What the task asks:
Give back exactly the lines of the entries below from the line with "Caddy (282, 1201)" to the line with "Réalisé avec Klaro ! (1037, 1121)", inclusive, and only those.

◇ ◇ ◇ ◇ ◇ ◇ ◇

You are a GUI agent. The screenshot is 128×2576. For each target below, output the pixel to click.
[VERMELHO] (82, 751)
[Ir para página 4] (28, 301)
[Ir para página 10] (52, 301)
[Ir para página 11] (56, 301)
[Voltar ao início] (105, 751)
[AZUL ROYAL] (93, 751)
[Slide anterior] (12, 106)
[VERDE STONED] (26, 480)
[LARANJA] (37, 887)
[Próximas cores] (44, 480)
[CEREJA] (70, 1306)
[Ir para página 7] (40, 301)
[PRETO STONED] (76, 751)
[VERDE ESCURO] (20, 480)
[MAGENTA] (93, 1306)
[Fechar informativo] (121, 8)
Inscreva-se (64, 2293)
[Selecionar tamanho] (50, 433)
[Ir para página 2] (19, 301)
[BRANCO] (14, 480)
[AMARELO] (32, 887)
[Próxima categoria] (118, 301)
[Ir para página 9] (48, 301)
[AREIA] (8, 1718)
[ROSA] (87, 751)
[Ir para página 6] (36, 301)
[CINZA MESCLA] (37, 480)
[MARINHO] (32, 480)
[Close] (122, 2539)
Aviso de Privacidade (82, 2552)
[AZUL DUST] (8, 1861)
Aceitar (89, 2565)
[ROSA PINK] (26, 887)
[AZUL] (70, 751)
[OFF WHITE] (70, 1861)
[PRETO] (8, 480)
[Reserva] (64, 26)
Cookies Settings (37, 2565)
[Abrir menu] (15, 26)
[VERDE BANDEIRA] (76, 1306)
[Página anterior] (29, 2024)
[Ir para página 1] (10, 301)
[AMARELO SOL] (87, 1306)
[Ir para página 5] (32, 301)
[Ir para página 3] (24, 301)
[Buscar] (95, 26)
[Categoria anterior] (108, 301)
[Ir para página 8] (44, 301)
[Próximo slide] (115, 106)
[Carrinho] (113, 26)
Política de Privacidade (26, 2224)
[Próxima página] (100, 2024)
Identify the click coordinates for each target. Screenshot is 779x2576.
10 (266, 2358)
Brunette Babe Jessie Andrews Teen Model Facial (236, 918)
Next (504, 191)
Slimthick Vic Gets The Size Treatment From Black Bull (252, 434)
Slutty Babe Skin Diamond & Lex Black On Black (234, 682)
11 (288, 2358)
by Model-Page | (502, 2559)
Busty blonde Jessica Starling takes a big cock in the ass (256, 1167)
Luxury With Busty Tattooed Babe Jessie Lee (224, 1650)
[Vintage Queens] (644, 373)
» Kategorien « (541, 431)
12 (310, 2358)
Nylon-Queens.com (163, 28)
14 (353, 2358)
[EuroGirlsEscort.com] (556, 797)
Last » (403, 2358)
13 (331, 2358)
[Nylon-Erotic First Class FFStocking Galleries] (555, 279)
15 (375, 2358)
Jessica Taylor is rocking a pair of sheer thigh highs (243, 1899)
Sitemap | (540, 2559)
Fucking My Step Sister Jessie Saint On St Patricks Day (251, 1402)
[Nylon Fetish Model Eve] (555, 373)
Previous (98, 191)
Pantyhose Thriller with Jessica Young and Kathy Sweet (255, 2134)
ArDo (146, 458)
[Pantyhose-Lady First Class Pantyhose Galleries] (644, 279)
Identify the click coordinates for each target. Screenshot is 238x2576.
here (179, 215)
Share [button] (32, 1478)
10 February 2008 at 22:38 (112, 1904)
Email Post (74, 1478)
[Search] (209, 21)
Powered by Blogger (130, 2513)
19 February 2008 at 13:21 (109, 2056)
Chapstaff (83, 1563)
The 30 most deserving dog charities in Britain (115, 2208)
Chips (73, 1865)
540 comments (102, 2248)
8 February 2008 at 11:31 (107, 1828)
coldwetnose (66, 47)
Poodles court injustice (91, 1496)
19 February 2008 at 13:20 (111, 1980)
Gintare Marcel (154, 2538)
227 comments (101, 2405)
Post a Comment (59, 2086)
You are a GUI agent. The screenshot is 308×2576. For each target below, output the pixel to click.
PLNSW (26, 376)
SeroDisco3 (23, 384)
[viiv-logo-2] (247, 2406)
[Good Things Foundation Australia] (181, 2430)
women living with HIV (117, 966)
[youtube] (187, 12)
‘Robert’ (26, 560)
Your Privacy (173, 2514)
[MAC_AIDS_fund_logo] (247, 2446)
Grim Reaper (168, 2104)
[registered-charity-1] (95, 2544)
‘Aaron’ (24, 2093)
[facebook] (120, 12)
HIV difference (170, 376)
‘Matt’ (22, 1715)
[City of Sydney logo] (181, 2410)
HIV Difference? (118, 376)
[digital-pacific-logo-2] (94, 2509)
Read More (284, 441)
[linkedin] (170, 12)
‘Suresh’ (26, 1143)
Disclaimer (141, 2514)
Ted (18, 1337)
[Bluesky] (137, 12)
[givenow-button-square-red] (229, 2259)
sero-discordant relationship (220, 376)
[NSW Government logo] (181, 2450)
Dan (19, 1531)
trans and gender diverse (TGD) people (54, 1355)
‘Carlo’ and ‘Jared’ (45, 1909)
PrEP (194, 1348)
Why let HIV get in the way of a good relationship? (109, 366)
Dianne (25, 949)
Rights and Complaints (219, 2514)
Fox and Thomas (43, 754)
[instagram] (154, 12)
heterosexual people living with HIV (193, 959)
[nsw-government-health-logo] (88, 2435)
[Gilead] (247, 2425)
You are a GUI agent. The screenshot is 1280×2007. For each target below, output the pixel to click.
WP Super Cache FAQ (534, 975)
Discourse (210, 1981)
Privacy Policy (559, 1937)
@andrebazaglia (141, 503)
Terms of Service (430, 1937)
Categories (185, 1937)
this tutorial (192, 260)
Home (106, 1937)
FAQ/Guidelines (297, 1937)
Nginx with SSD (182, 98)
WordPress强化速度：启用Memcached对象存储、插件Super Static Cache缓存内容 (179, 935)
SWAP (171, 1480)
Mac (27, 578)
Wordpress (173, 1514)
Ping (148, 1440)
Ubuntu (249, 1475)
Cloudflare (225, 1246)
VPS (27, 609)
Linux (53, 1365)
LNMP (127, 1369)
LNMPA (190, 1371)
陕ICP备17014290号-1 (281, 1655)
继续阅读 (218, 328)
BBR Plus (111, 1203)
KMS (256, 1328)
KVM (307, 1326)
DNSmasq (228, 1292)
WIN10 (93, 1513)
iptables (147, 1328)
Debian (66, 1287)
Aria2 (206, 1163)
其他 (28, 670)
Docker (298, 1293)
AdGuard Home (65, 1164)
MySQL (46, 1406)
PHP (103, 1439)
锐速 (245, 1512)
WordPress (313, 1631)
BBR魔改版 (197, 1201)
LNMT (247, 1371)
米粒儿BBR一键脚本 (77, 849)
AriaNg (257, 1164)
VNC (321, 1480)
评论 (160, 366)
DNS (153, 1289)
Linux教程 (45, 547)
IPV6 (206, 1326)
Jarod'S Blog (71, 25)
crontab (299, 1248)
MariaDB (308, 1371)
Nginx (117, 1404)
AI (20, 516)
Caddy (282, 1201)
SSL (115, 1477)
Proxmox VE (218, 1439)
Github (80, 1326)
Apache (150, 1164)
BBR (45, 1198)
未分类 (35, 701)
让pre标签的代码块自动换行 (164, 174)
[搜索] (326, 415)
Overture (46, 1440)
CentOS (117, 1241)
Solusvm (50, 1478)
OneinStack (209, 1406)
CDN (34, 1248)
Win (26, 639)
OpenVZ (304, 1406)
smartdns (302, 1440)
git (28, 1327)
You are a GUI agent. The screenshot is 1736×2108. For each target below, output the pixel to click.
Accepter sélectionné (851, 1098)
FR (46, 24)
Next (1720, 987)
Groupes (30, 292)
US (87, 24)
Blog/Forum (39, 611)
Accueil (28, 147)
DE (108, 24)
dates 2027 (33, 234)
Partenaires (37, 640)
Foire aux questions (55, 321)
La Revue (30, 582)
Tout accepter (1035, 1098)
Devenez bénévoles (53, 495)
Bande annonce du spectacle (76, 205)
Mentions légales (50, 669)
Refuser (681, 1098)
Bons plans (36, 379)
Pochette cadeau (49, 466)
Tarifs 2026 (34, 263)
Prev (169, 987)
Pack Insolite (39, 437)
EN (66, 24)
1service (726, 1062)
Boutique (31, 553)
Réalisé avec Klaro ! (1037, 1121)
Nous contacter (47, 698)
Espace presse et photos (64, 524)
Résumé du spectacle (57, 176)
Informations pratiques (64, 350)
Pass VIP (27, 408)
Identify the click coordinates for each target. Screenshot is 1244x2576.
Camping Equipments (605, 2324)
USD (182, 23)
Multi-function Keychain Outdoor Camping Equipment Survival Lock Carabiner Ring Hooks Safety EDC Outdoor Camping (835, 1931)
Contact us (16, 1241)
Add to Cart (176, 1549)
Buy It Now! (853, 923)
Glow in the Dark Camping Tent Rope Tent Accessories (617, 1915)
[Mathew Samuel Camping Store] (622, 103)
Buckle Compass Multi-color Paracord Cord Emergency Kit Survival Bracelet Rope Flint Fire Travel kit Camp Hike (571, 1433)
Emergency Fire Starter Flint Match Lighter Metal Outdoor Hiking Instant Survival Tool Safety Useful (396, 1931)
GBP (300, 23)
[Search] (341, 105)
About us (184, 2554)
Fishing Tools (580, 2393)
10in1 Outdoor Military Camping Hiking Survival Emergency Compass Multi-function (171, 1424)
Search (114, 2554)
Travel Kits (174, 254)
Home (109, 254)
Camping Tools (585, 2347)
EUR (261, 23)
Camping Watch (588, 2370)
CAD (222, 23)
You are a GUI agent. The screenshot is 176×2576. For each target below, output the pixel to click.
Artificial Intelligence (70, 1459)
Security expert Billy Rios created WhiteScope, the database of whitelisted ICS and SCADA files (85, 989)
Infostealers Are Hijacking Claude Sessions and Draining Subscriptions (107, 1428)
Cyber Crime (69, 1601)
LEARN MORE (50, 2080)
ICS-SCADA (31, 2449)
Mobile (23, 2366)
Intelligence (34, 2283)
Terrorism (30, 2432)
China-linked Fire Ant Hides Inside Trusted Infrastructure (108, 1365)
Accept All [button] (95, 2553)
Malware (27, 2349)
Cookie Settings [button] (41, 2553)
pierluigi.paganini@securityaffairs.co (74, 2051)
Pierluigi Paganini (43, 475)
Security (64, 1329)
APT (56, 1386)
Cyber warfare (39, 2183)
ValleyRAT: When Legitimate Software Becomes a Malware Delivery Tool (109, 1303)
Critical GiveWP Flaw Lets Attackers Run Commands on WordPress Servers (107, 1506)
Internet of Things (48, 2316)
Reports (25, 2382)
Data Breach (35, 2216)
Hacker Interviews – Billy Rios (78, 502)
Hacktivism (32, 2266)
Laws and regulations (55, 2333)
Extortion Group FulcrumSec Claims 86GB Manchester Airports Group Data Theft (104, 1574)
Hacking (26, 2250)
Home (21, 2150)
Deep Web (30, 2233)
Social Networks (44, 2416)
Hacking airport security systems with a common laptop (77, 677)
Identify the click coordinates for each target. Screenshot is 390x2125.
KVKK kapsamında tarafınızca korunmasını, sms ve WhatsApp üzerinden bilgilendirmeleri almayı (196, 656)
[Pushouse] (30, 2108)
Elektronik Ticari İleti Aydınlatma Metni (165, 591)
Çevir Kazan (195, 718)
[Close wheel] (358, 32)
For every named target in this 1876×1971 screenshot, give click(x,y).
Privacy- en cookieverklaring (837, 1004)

◇ ◇ ◇ ◇ ◇ ◇ ◇

Response below:
Caddy (282, 1201)
SSL (115, 1477)
Proxmox VE (218, 1439)
Github (80, 1326)
Apache (150, 1164)
BBR (45, 1198)
未分类 (35, 701)
让pre标签的代码块自动换行 (164, 174)
[搜索] (326, 415)
Overture (46, 1440)
CentOS (117, 1241)
Solusvm (50, 1478)
OneinStack (209, 1406)
CDN (34, 1248)
Win (26, 639)
OpenVZ (304, 1406)
smartdns (302, 1440)
git (28, 1327)
You are a GUI agent. The screenshot is 1736×2108. For each target below, output the pixel to click.
Accepter sélectionné (851, 1098)
FR (46, 24)
Next (1720, 987)
Groupes (30, 292)
US (87, 24)
Blog/Forum (39, 611)
Accueil (28, 147)
DE (108, 24)
dates 2027 (33, 234)
Partenaires (37, 640)
Foire aux questions (55, 321)
La Revue (30, 582)
Tout accepter (1035, 1098)
Devenez bénévoles (53, 495)
Bande annonce du spectacle (76, 205)
Mentions légales (50, 669)
Refuser (681, 1098)
Bons plans (36, 379)
Pochette cadeau (49, 466)
Tarifs 2026 (34, 263)
Prev (169, 987)
Pack Insolite (39, 437)
EN (66, 24)
1service (726, 1062)
Boutique (31, 553)
Réalisé avec Klaro ! (1037, 1121)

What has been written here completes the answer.